Seminars will bring together participants from different departments. Students and teaching staff will engage in a series of workshops, facilitated by IATL fellows and informed by the content of the database, that allow them to re-think their own academic practice while widening the range of references they employ.

At the undergraduate level, Warwick DAR will be used to enable the teaching of a survey module on Arabic literature. At MA level, 2 modules will be taught using the content of the database and their focus will be on particular themes / topics / problems relevant to the contemporary world. At MA level, the modules will require a wider range of reading and a more sophisticated and independent approach to the material.

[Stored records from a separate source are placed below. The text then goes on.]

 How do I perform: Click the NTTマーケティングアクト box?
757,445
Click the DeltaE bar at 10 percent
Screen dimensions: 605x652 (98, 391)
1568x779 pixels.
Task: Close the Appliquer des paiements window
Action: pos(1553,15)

The modules are structured around a “problem” or “theme”. The teaching methods encourage the students’ active engagement with the social, cultural, legal and literary conditions which give rise to the “problem”. Teaching will be led by academics from disciplines such as law, film, history, Classics, English, philosophy who will encourage students to experiment with a variety of reading approaches. Students will be exposed to a variety of sources which often contradict each other and they will be expected to develop an informed, critically sound, original and creative response to the problem posed. To this end, the teaching will not be restricted to the traditional formula of lecture - seminar. Instead, students will be expected to be proactive in shaping the content of each module with guidance from IATL fellows. The database will provide access to legal documents, pieces of journalism, film productions, interviews with prominent figures, museum collections, music recordings, and theatre productions.